O período neonatal, que abrange desde o nascimento até cerca de três semanas de idade, é uma fase de extrema vulnerabilidade para filhotes de gatos e cães. Durante esse período, os neonatos são fisiologicamente imaturos e dependem totalmente dos cuidados maternos e das condições ambientais.
A mortalidade neonatal é alta, com cerca de 20% dos filhotes não sobrevivendo até os dois meses de vida, principalmente nas primeiras 48 horas. Para reduzir essa taxa e promover um desenvolvimento saudável, é crucial que o médico-veterinário, junto aos criadores, esteja atento a uma série de cuidados essenciais.
Imunidade passiva
Imediatamente após o nascimento, a ingestão de colostro é vital, pois fornece aos neonatos os anticorpos maternos (imunoglobulinas) essenciais para protegê-los contra infecções.
A absorção dessas imunoglobulinas ocorre de forma mais eficiente nas primeiras horas de vida, sendo crucial que os filhotes se alimentem o quanto antes. Após 12 a 16 horas, a eficiência de absorção cai drasticamente, e a partir de 24 horas, a barreira intestinal está completamente fechada. A falha na transferência de imunidade passiva pode resultar em maior suscetibilidade a doenças e ao aumento do risco de mortalidade.
Higiene do ambiente
A higiene do ambiente também é essencial para prevenir infecções, uma vez que os filhotes nascem com imunidade limitada. O uso de luvas descartáveis ao manusear os neonatos é recomendado para minimizar a exposição a patógenos. Além disso, o comportamento materno deve ser monitorado de perto. Estresse excessivo pode resultar em rejeição ou até canibalismo dos recém-nascidos.
Peso corporal
A monitoração do peso dos filhotes é fundamental. Eles devem ser pesados diariamente até a terceira semana e, posteriormente, em dias alternados para garantir um crescimento adequado. Ausência de ganho ou perda de peso requerem intervenção imediata.
Temperatura corporal
Os filhotes neonatos são incapazes de regular sua própria temperatura corporal, o que torna o controle térmico do ambiente crucial para a sobrevivência. Bolsas de água quente, lâmpadas infravermelhas ou incubadoras pediátricas são indicadas para manter uma temperatura estável.
Leite materno
A composição nutricional do leite é suficiente para o crescimento e o desenvolvimento normais até cerca de 4 semanas de idade. E por isso a nutrição da mãe durante a lactação é um fator determinante para a quantidade e a qualidade do leite materno. A dieta fornecida à fêmea afeta, por exemplo, as concentrações de ácido docosaexaenoico (DHA) no leite. O DHA é fundamental para o desenvolvimento neural dos filhotes e está associado a um melhor desempenho visual.

## Descrição do exercício
Reproduza o trecho do texto sobre cuidados com filhotes neonatos de "O período neonatal, que" a "das condições ambientais.", trocando "vulnerabilidade" por "fragilidade".

## Conteúdo dos itens
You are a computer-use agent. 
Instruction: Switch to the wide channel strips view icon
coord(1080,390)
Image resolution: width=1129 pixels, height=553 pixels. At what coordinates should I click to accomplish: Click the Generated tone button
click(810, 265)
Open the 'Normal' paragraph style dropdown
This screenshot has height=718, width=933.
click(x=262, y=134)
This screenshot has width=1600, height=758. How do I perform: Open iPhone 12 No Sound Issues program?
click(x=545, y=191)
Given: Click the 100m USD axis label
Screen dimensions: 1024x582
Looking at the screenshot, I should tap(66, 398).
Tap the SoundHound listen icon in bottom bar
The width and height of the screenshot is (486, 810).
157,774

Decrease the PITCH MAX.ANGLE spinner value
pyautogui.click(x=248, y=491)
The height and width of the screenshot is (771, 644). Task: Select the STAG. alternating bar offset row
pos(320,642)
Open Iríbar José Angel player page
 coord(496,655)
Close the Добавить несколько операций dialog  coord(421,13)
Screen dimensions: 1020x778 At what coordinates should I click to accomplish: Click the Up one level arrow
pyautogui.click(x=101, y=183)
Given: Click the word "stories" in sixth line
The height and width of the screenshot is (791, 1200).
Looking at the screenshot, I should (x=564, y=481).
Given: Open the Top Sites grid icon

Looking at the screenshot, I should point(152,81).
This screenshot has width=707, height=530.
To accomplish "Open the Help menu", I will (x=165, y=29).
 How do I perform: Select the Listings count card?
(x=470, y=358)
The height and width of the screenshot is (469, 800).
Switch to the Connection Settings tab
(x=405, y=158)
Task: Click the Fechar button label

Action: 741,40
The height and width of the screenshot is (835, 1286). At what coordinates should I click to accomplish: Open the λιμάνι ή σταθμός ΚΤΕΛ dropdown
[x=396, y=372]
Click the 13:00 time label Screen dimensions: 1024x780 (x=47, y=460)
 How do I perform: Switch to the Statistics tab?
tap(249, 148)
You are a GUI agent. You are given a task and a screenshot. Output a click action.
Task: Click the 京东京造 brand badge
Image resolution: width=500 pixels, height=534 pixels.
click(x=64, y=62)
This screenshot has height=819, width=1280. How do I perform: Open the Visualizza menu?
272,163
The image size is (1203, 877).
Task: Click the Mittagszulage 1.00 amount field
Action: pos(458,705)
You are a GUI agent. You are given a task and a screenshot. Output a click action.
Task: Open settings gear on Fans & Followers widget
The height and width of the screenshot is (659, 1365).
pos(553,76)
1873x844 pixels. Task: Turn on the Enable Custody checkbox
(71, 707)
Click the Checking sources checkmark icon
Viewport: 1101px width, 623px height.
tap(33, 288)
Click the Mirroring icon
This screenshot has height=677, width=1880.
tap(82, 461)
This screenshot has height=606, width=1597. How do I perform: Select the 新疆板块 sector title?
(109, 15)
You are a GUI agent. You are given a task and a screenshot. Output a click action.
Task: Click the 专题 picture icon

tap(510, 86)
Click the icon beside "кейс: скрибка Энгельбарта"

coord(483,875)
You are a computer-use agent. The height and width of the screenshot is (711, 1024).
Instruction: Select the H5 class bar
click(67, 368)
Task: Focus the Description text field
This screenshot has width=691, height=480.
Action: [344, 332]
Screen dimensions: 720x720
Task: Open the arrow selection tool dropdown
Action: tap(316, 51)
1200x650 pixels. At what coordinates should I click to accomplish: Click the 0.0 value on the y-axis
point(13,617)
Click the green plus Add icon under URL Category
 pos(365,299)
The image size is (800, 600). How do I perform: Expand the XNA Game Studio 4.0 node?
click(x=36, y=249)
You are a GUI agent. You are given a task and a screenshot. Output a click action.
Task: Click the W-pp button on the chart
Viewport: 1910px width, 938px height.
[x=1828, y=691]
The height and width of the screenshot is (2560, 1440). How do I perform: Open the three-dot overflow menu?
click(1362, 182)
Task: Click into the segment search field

## Resposta
O período neonatal, que abrange desde o nascimento até cerca de três semanas de idade, é uma fase de extrema fragilidade para filhotes de gatos e cães. Durante esse período, os neonatos são fisiologicamente imaturos e dependem totalmente dos cuidados maternos e das condições ambientais.